» **TASK INSTRUCTIONS**
Reproduce all the entries precisely.

(Stored items)

= Beginning of Section =

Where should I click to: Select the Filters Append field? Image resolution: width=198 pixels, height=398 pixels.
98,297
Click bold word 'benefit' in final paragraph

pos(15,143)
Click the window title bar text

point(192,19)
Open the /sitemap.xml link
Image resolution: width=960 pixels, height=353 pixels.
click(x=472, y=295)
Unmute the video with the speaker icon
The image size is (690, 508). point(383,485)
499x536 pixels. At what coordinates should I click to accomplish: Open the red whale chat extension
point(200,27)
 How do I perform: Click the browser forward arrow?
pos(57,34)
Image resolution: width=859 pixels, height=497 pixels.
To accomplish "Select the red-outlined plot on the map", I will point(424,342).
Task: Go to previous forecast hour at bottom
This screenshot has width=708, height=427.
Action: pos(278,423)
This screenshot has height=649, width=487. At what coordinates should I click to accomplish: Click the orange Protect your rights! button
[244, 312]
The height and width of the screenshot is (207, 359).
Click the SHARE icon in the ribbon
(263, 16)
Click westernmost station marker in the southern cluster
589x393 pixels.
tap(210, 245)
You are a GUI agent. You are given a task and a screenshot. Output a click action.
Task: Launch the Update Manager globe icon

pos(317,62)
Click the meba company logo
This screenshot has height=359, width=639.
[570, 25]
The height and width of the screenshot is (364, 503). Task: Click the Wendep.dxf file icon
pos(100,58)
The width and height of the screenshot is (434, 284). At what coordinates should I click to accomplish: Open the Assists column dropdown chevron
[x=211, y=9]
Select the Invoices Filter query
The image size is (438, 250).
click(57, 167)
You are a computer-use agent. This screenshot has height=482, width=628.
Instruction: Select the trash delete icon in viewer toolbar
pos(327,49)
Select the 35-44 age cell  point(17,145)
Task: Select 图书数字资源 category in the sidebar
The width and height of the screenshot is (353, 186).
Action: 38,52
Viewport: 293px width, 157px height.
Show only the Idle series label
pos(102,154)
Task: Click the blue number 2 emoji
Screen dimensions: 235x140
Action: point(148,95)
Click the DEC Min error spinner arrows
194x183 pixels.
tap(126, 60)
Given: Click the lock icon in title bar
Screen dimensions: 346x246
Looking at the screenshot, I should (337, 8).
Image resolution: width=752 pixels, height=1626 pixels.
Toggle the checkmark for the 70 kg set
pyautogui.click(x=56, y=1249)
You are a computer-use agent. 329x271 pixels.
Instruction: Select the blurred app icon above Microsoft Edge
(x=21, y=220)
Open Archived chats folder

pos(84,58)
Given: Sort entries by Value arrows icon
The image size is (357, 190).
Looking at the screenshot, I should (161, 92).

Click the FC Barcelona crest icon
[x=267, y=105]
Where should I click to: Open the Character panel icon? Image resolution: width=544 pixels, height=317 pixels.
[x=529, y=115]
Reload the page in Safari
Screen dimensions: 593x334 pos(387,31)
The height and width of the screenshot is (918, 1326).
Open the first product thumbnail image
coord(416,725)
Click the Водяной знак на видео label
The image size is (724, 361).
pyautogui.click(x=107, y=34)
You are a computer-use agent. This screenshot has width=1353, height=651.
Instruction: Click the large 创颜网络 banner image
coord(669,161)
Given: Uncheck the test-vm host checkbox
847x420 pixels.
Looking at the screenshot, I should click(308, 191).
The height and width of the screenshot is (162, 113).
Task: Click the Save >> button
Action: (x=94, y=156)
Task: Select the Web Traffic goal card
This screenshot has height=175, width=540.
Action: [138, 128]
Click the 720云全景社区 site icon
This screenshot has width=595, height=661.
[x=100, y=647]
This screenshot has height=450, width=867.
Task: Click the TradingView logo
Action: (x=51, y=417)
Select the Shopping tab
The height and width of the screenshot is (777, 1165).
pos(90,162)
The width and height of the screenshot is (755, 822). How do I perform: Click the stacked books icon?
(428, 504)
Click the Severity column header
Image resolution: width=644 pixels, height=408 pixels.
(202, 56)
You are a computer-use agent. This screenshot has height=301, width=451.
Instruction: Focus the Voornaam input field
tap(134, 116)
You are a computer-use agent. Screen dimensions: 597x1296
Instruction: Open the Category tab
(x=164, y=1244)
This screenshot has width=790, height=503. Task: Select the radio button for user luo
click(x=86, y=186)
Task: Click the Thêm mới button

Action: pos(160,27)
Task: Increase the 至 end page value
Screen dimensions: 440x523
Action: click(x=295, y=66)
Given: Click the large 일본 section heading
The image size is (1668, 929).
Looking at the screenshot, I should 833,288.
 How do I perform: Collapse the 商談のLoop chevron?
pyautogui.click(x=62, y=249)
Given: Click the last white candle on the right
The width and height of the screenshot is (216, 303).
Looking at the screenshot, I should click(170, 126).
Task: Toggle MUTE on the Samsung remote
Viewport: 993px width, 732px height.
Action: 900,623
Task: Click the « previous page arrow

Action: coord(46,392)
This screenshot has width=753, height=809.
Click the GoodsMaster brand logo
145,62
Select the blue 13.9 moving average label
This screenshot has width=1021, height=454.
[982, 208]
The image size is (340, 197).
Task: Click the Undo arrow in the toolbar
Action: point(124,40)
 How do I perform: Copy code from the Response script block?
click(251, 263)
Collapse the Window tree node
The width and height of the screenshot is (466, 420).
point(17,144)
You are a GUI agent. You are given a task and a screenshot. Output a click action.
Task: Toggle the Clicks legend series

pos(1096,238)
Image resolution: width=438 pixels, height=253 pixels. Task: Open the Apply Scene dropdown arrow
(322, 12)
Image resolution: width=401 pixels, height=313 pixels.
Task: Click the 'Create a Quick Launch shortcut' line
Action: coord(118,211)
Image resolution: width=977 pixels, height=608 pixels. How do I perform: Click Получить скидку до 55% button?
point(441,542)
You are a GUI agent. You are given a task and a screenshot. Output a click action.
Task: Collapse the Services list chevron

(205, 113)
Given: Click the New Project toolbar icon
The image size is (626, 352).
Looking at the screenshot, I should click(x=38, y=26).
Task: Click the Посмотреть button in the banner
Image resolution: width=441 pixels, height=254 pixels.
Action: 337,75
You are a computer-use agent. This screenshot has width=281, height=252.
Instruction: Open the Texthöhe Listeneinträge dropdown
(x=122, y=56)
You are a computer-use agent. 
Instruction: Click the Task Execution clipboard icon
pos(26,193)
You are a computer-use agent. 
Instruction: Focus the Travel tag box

= End of Section =

» **TASK SOLUTION**
Where should I click to: Select the Filters Append field? Image resolution: width=198 pixels, height=398 pixels.
98,297
Click bold word 'benefit' in final paragraph

pos(15,143)
Click the window title bar text

point(192,19)
Open the /sitemap.xml link
Image resolution: width=960 pixels, height=353 pixels.
click(x=472, y=295)
Unmute the video with the speaker icon
The image size is (690, 508). point(383,485)
499x536 pixels. At what coordinates should I click to accomplish: Open the red whale chat extension
point(200,27)
 How do I perform: Click the browser forward arrow?
pos(57,34)
Image resolution: width=859 pixels, height=497 pixels.
To accomplish "Select the red-outlined plot on the map", I will point(424,342).
Task: Go to previous forecast hour at bottom
This screenshot has width=708, height=427.
Action: pos(278,423)
This screenshot has height=649, width=487. At what coordinates should I click to accomplish: Click the orange Protect your rights! button
[244, 312]
The height and width of the screenshot is (207, 359).
Click the SHARE icon in the ribbon
(263, 16)
Click westernmost station marker in the southern cluster
589x393 pixels.
tap(210, 245)
You are a GUI agent. You are given a task and a screenshot. Output a click action.
Task: Launch the Update Manager globe icon

pos(317,62)
Click the meba company logo
This screenshot has height=359, width=639.
[570, 25]
The height and width of the screenshot is (364, 503). Task: Click the Wendep.dxf file icon
pos(100,58)
The width and height of the screenshot is (434, 284). At what coordinates should I click to accomplish: Open the Assists column dropdown chevron
[x=211, y=9]
Select the Invoices Filter query
The image size is (438, 250).
click(57, 167)
You are a computer-use agent. This screenshot has height=482, width=628.
Instruction: Select the trash delete icon in viewer toolbar
pos(327,49)
Select the 35-44 age cell  point(17,145)
Task: Select 图书数字资源 category in the sidebar
The width and height of the screenshot is (353, 186).
Action: 38,52
Viewport: 293px width, 157px height.
Show only the Idle series label
pos(102,154)
Task: Click the blue number 2 emoji
Screen dimensions: 235x140
Action: point(148,95)
Click the DEC Min error spinner arrows
194x183 pixels.
tap(126, 60)
Given: Click the lock icon in title bar
Screen dimensions: 346x246
Looking at the screenshot, I should (337, 8).
Image resolution: width=752 pixels, height=1626 pixels.
Toggle the checkmark for the 70 kg set
pyautogui.click(x=56, y=1249)
You are a computer-use agent. 329x271 pixels.
Instruction: Select the blurred app icon above Microsoft Edge
(x=21, y=220)
Open Archived chats folder

pos(84,58)
Given: Sort entries by Value arrows icon
The image size is (357, 190).
Looking at the screenshot, I should (161, 92).

Click the FC Barcelona crest icon
[x=267, y=105]
Where should I click to: Open the Character panel icon? Image resolution: width=544 pixels, height=317 pixels.
[x=529, y=115]
Reload the page in Safari
Screen dimensions: 593x334 pos(387,31)
The height and width of the screenshot is (918, 1326).
Open the first product thumbnail image
coord(416,725)
Click the Водяной знак на видео label
The image size is (724, 361).
pyautogui.click(x=107, y=34)
You are a computer-use agent. This screenshot has width=1353, height=651.
Instruction: Click the large 创颜网络 banner image
coord(669,161)
Given: Uncheck the test-vm host checkbox
847x420 pixels.
Looking at the screenshot, I should click(308, 191).
The height and width of the screenshot is (162, 113).
Task: Click the Save >> button
Action: (x=94, y=156)
Task: Select the Web Traffic goal card
This screenshot has height=175, width=540.
Action: [138, 128]
Click the 720云全景社区 site icon
This screenshot has width=595, height=661.
[x=100, y=647]
This screenshot has height=450, width=867.
Task: Click the TradingView logo
Action: (x=51, y=417)
Select the Shopping tab
The height and width of the screenshot is (777, 1165).
pos(90,162)
The width and height of the screenshot is (755, 822). How do I perform: Click the stacked books icon?
(428, 504)
Click the Severity column header
Image resolution: width=644 pixels, height=408 pixels.
(202, 56)
You are a computer-use agent. This screenshot has height=301, width=451.
Instruction: Focus the Voornaam input field
tap(134, 116)
You are a computer-use agent. Screen dimensions: 597x1296
Instruction: Open the Category tab
(x=164, y=1244)
This screenshot has width=790, height=503. Task: Select the radio button for user luo
click(x=86, y=186)
Task: Click the Thêm mới button

Action: pos(160,27)
Task: Increase the 至 end page value
Screen dimensions: 440x523
Action: click(x=295, y=66)
Given: Click the large 일본 section heading
The image size is (1668, 929).
Looking at the screenshot, I should 833,288.
 How do I perform: Collapse the 商談のLoop chevron?
pyautogui.click(x=62, y=249)
Given: Click the last white candle on the right
The width and height of the screenshot is (216, 303).
Looking at the screenshot, I should click(170, 126).
Task: Toggle MUTE on the Samsung remote
Viewport: 993px width, 732px height.
Action: 900,623
Task: Click the « previous page arrow

Action: coord(46,392)
This screenshot has width=753, height=809.
Click the GoodsMaster brand logo
145,62
Select the blue 13.9 moving average label
This screenshot has width=1021, height=454.
[982, 208]
The image size is (340, 197).
Task: Click the Undo arrow in the toolbar
Action: point(124,40)
 How do I perform: Copy code from the Response script block?
click(251, 263)
Collapse the Window tree node
The width and height of the screenshot is (466, 420).
point(17,144)
You are a GUI agent. You are given a task and a screenshot. Output a click action.
Task: Toggle the Clicks legend series

pos(1096,238)
Image resolution: width=438 pixels, height=253 pixels. Task: Open the Apply Scene dropdown arrow
(322, 12)
Image resolution: width=401 pixels, height=313 pixels.
Task: Click the 'Create a Quick Launch shortcut' line
Action: coord(118,211)
Image resolution: width=977 pixels, height=608 pixels. How do I perform: Click Получить скидку до 55% button?
point(441,542)
You are a GUI agent. You are given a task and a screenshot. Output a click action.
Task: Collapse the Services list chevron

(205, 113)
Given: Click the New Project toolbar icon
The image size is (626, 352).
Looking at the screenshot, I should click(x=38, y=26).
Task: Click the Посмотреть button in the banner
Image resolution: width=441 pixels, height=254 pixels.
Action: 337,75
You are a computer-use agent. This screenshot has width=281, height=252.
Instruction: Open the Texthöhe Listeneinträge dropdown
(x=122, y=56)
You are a computer-use agent. 
Instruction: Click the Task Execution clipboard icon
pos(26,193)
You are a computer-use agent. 
Instruction: Focus the Travel tag box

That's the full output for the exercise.